#5 Mensonge pieux

J’étais vraiment bien avec lui, notre relation était nouvelle, tout se passait parfaitement bien, j’étais sur un petit nuage. Il avait été mon pote avant d’être mon amoureux, j’avais confiance en lui même si finalement je le connaissais peu. J’aimais son sourire et ses fameuses fossettes, sa joie de vivre et ses beaux yeux verts. Je me suis absentée pour le travail, j’avais un voyage à faire, c’était l’affaire d’une semaine, je n’avais pas envie d’y aller mais je savais qu’il serait là à mon retour, c’est tout ce qui m’importait : continuer à vivre cette love story. Il était doux, gentil, drôle, je ne m’ennuyais pas avec lui, je savais qu’il compterait, à la fin. Quand je suis rentrée je l’ai appelé mais il n’a pas répondu. J’ai appelé tous les jours, il ne répondait jamais. Je ne comprenais pas ce qui se passait, nous avions communiqué pendant mon absence, certes il était peu affable mais pour moi il n’y avait pas de problème. J’avais le sentiment de devenir folle. Je me refaisais toute l’histoire au ralenti, à quel moment j’avais dit ou fait quelque chose qui le faisait m’ignorer de la sorte ? Je pensais que c’était de ma faute, je n’avais pas compris que le problème c’était lui et qu’il avait déjà fait ça à d’autres filles.

J’ai fini par apprendre qu’il avait déjà une petite amie qu’il cachait à tout le monde. Il m’avait présentée cette fille comme étant une simple copine, c’est bien ça le pire.
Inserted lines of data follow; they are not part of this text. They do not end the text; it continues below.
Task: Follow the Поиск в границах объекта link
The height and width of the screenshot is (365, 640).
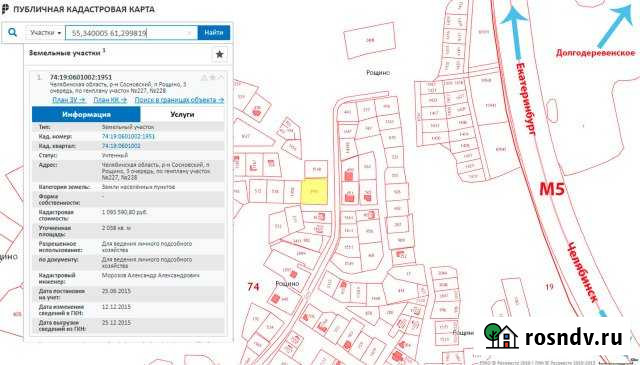Action: click(179, 100)
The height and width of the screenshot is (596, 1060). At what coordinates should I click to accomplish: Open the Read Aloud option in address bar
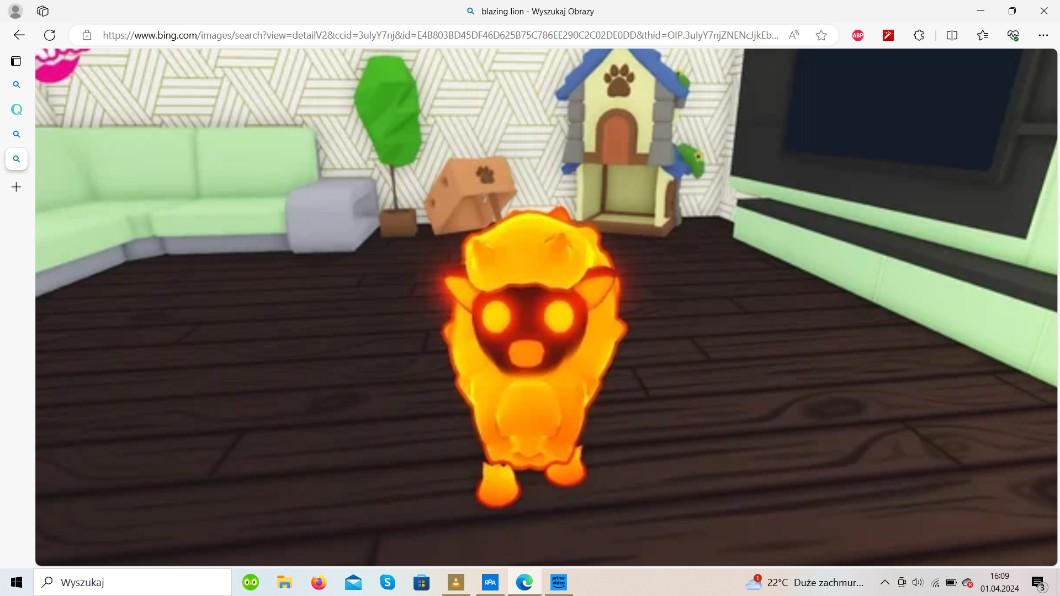794,35
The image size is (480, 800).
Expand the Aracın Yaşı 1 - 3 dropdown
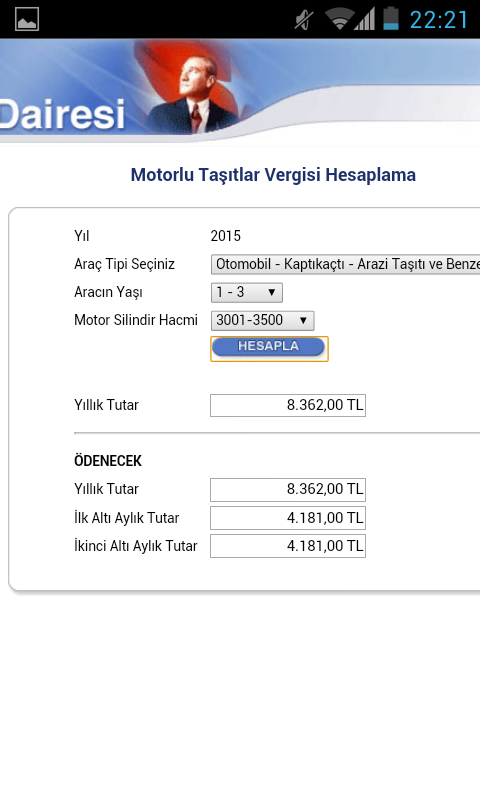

Un samedi soir je l’ai croisé non loin de notre bar préféré, il a fallu qu’on me retienne pour me calmer mais j’ai réussi à lui coller une baffe en l’insultant. J’ai vu qu’il était désolé, me revoir lui avait fait quelque chose. Mais j’aurais préféré mourir que de me remettre avec ce scélérat. Quelques mois plus tard, alors que j’étais ivre à 4h du mat’ je lui ai envoyé un mail lui disant que j’avais été enceinte de lui et que j’avais avorté seule sans personne, trop honteuse. Je lui demandais de comprendre que c’était la raison pour laquelle j’avais été si virulente lorsque je l’avais croisé dans la rue. C’était un mensonge. J’avais juste besoin qu’il s’excuse pour son comportement de connard, je voulais tourner la page, une bonne fois pour toutes. Je savais que le sujet des enfants était délicat pour lui parce qu’il ne connaissait pas son géniteur et il en souffrait même s’il avait eu la chance d’être reconnu par l’ami de sa mère qu’il considérait comme son véritable père. J’ai eu ce que je voulais, il s’est excusé pour son comportement, il m’a dit que ce n’était pas rien cette nouvelle, que ça lui faisait quelque chose et qu’encore une fois il était sincèrement désolé.

Nous sommes toujours resté en contact et des années plus tard, il m’a avoué qu’il avait eu un gros coup de cœur pour moi mais il était déjà avec une autre fille et ne savait pas comment gérer, il avait préféré fuir. Il avait fini par rompre avec sa copine mais ne m’avait pas recontactée par fierté. Nous avons essayé de remettre le couvert suite à cette révélation mais c’était trop tard, la magie n’était plus là de mon côté, et nous sommes restés amis. Il a refait sa vie, moi aussi. On ne vit plus dans la même ville mais on s’appelle deux ou trois fois par an pour prendre des nouvelles. La dernière fois que je l’ai vu j’ai essayé de lui dire que je n’avais jamais été enceinte, que c’était une technique pour que je l’oublie, pour qu’il me présente ses excuses aussi. J’étais déterminée. Mais l’une des premières choses qu’il m’a dites c’est « Tu sais je m’en veux pour l’avortement, j’aurais aimé être avec toi, te tenir la main, c’est à deux que se prennent ces décisions». J’ai compris que je ne pourrais jamais lui dire la vérité, il ne veut pas d’enfants mais je crois qu’il est content de penser qu’il aurait pu être papa il y a douze ans, avec moi. Et c’est con mais moi non plus je ne veux toujours pas d’enfants mais mes sentiments pour lui étaient si forts, nous avons vécu des semaines intenses et je crois que j’aurais aimé attendre son enfant. C’est un mensonge c’est vrai mais il nous fait du bien à tous les deux.